It has long been known that techniques of spatial multiplexing can be used to improve the spectral efficiency of wireless networks. (Spectral efficiency describes the transmitted data rate per unit of frequency, typically in bits per second per Hz.) In typical examples of spatial multiplexing, an array of multiple transmit antennas sends a superposition of messages to an array of multiple receive antennas. The channel state information (CSI), i.e., the channel coefficients between the respective transmit-receive antenna pairs, is assumed known. Provided that there is low correlation among the respective channel coefficients, the CSI can be used by the transmitter, or the receiver, or both, to define a quasi-independent channel for each of the transmitted messages. As a consequence, the individual messages are recoverable at the receiving antenna array.
More recently, experts have proposed extensions of the spatial multiplexing technique, in which a multiplicity of mobile or stationary user terminals (referred to herein as “terminals”) are served simultaneously in the same time-frequency slots by an even larger number of base station antennas or the like, which we refer to herein as “service antennas”, or simply as “antennas”. Particularly when the number of service antennas is much greater than the number of terminals, such networks may be referred to as “Large-Scale Antenna Systems (LSAS)”.
Theoretical studies predict that the performance of LSAS networks scales favorably with increasing numbers of service antennas. In particular, there are gains not only in the spectral efficiency, but also in the energy efficiency. (The energy efficiency describes the ratio of total data throughput to total transmitted power, and is measured, e.g., in bits per Joule.)
One such study is T. L. Marzetta, “Noncooperative Cellular Wireless with Unlimited Numbers of Base Station Antennas,” IEEE Trans. on Wireless Communications 9 (November 2010) 3590-3600, hereinafter referred to as “Marzetta 2010” and the teachings of which are incorporated herein by reference in their entirety.
In some approaches, the base stations may obtain CSI through a procedure that relies on time-division duplex (TDD) reciprocity. That is, terminals send pilot sequences on the reverse link (aka the uplink), from which the base stations can estimate the CSI. The base stations can then use the CSI for beam forming. This approach works well when each terminal can be assigned one of a set of mutually orthogonal pilot sequences.

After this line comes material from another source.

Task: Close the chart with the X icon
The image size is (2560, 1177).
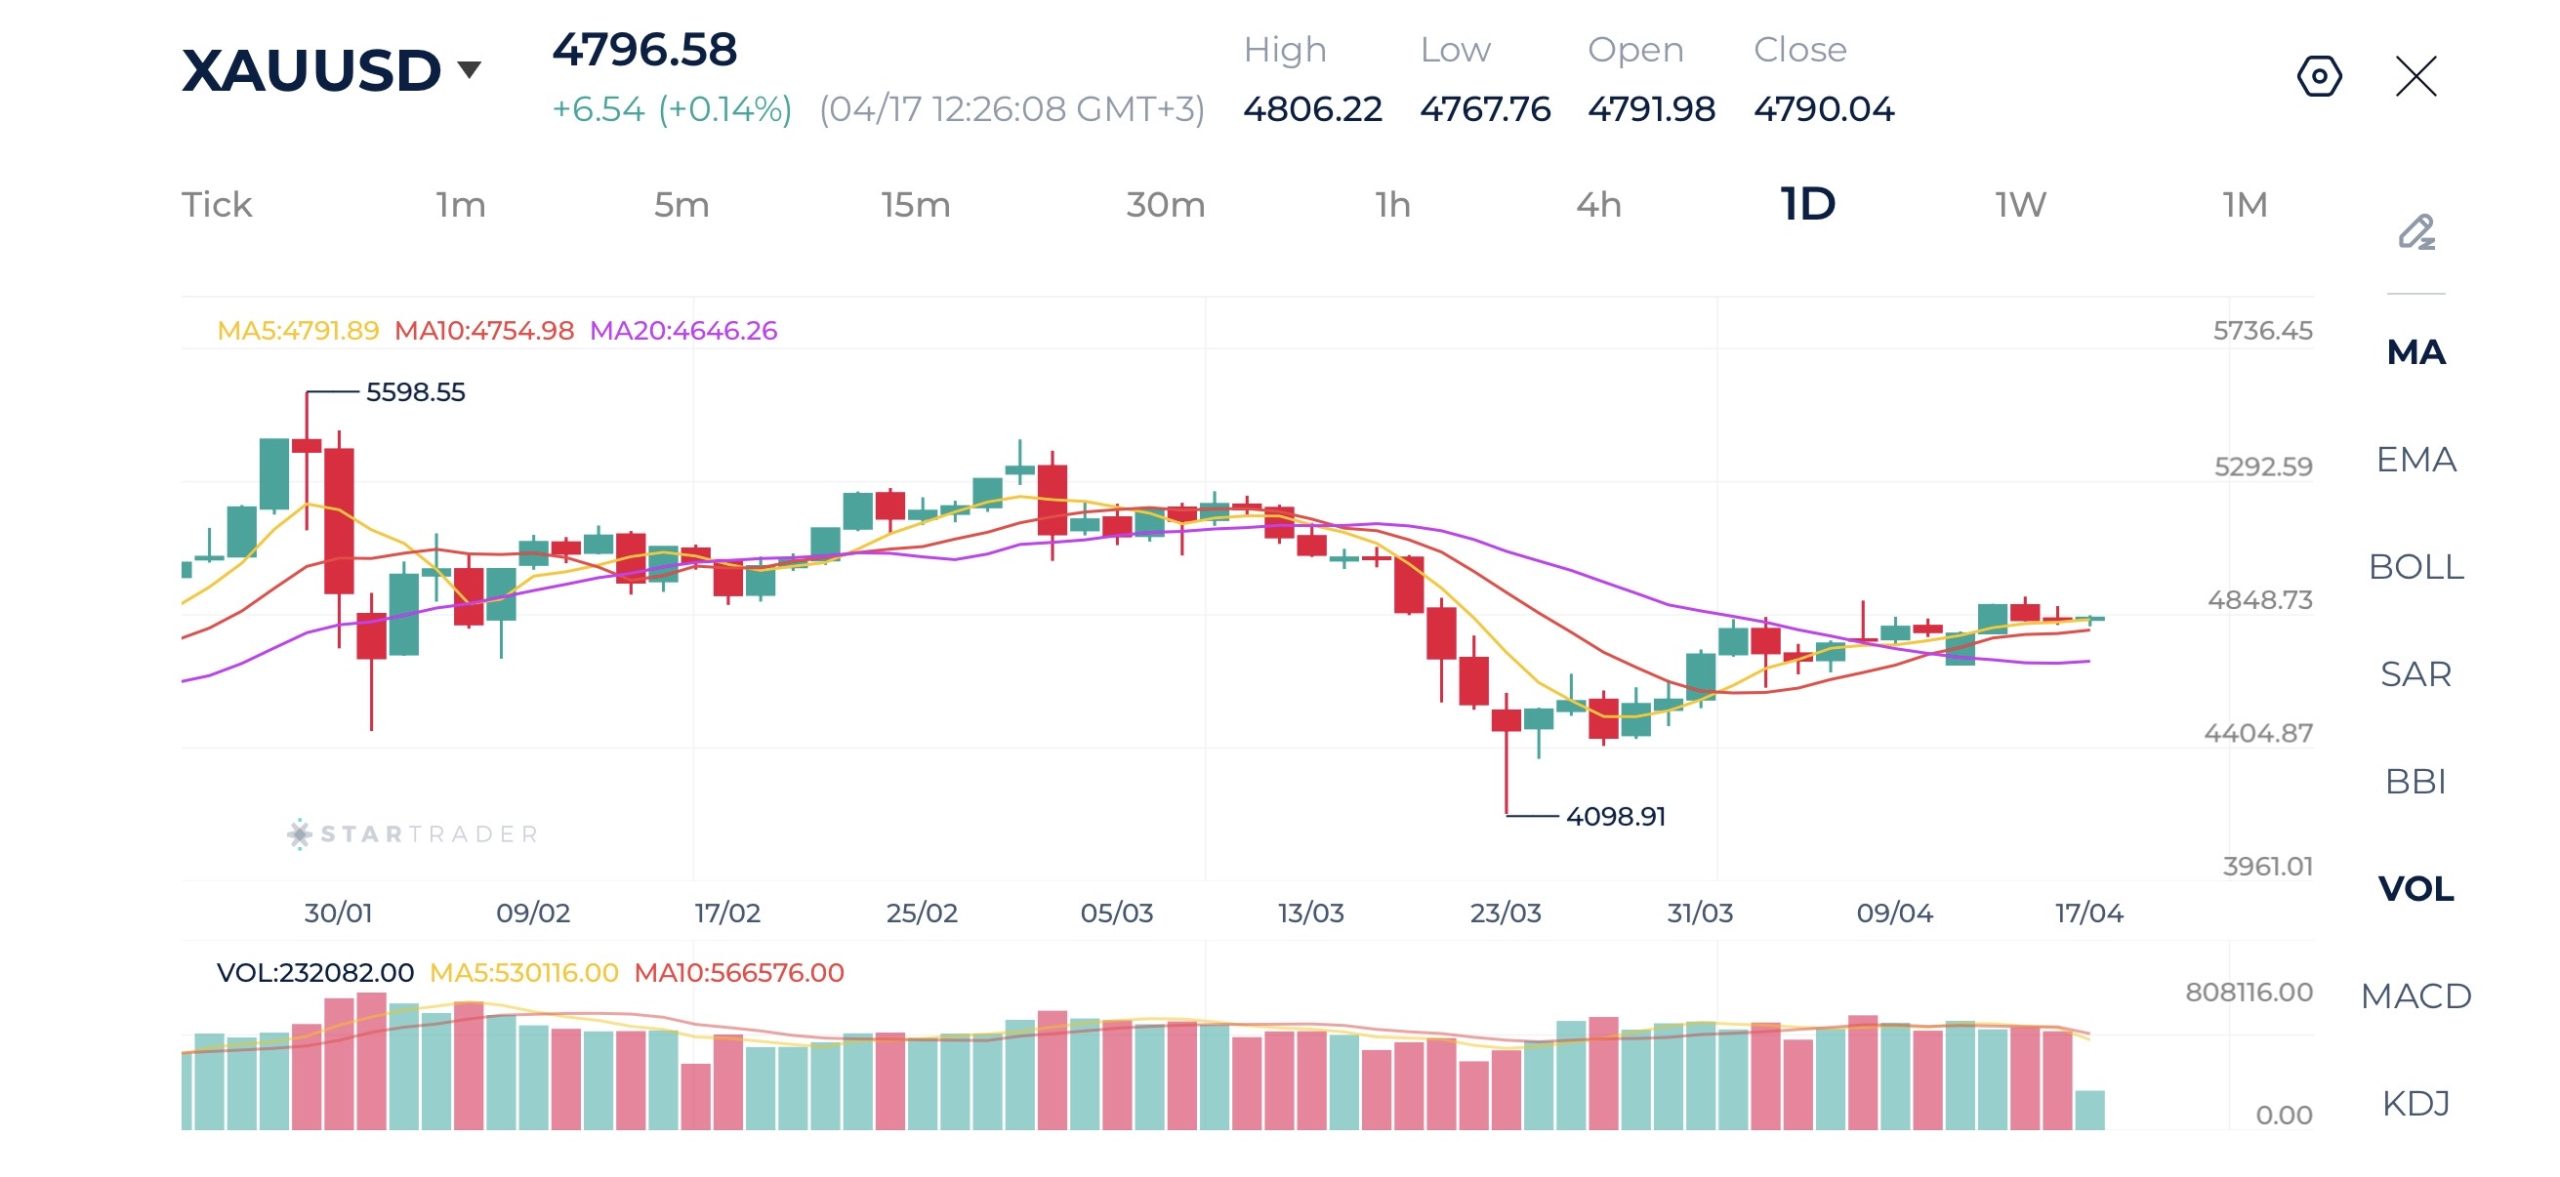Action: coord(2416,76)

Generally, it is considered advantageous for the mobiles to synchronously transmit all pilot sequences on a given frequency, and possibly even on all frequencies, making use of the mutual orthogonality of the pilot sequences.

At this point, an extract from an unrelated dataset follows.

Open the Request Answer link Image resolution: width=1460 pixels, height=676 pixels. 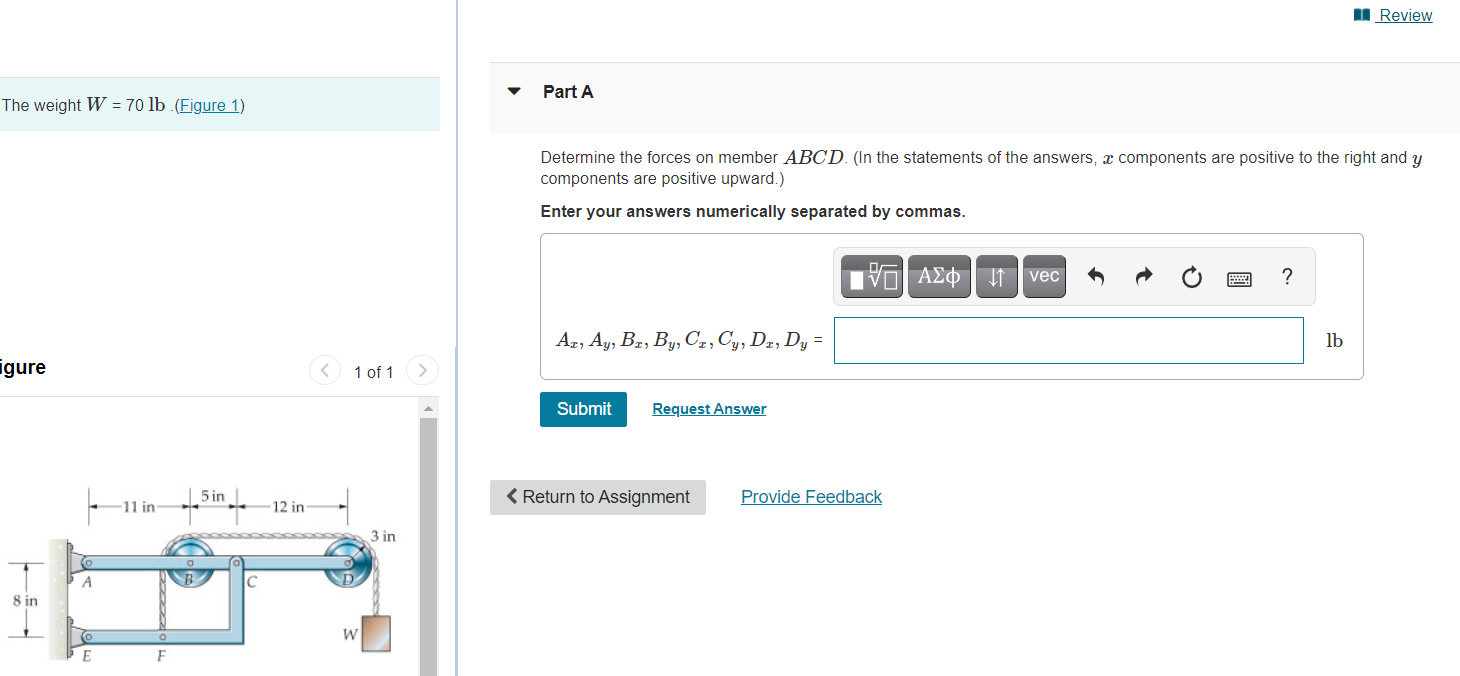[x=708, y=409]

The number of available orthogonal pilot sequences, however, is relatively small, and can be no more than the ratio of the coherence time to the delay spread. Terminals within a single cell can use orthogonal pilot sequences, but terminals from the neighboring cells will typically be required to reuse at least some of the same pilot sequences. This reuse of pilot sequences in different cells creates the problem of pilot contamination. Pilot contamination causes a base station to beam-form its message-bearing signals not only to the terminals located in the same cell, but also to terminals located in the neighboring cells. This is so-called directed interference. Directed interference does not vanish as the number of base station antennas grows. In fact, directed inter-cell interference—along with the desired signals—grows in proportion to the number of base station antennas.
As shown in Marzetta 2010, for example, as the number of base station antennas grows in an LSAS network, inter-cell interference arising from pilot contamination will eventually emerge as the dominant source of interference.
U.S. Patent Application Publication No. 20130156021 (“the '021 publication”), the teachings of which are incorporated herein by reference in their entirety, describes an approach that can suppress the inter-cell interference resulting from pilot contamination in uplink signals and thus achieve even greater SINRs. The approach described in the '021 publication involves a zero-forcing slow-fading postcoding (ZF-SFP) technique for generating slow-fading postcoding matrices, that gives very good results when the number of base station antennas is very large, like 10,000 or more. For smaller numbers of antennas, like 100, however, the ZF-SFP technique of the '021 publication does not provide sufficiently good results.